▸ **Exercise objective**
In the entries that follow, how many lines contain "computer"? Answer with the number only.

- Opening Delimiter -

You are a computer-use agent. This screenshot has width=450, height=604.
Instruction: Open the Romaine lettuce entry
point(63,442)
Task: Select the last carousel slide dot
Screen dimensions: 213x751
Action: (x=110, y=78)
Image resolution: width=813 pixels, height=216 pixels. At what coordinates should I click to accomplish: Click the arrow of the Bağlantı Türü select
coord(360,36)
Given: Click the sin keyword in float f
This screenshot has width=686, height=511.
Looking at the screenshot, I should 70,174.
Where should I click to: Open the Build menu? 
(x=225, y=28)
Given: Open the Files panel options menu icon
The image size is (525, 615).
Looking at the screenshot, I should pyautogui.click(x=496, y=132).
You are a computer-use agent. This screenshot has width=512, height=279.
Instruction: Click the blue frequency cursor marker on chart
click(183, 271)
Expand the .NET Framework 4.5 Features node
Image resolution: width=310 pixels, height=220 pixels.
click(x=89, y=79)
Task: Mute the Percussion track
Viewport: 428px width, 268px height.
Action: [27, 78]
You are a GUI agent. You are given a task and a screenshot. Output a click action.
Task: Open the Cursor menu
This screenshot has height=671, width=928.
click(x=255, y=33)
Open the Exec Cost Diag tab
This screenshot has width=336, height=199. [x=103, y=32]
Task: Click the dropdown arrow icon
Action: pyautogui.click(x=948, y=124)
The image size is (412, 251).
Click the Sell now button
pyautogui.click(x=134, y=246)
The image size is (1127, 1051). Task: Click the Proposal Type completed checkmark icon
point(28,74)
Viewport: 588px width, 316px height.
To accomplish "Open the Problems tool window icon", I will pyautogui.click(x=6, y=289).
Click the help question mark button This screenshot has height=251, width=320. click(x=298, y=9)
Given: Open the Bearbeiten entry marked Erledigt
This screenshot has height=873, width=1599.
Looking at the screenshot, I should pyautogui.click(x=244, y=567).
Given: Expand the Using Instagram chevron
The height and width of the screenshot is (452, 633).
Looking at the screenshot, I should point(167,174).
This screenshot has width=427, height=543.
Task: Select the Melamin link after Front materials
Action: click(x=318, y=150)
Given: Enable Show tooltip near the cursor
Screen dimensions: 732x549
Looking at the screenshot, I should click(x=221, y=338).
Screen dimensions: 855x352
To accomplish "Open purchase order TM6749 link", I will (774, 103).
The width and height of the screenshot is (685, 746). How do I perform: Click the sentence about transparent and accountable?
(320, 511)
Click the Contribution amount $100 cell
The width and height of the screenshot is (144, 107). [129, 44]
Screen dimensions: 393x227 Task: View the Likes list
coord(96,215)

- Closing Delimiter -

▸ **Written solution**
2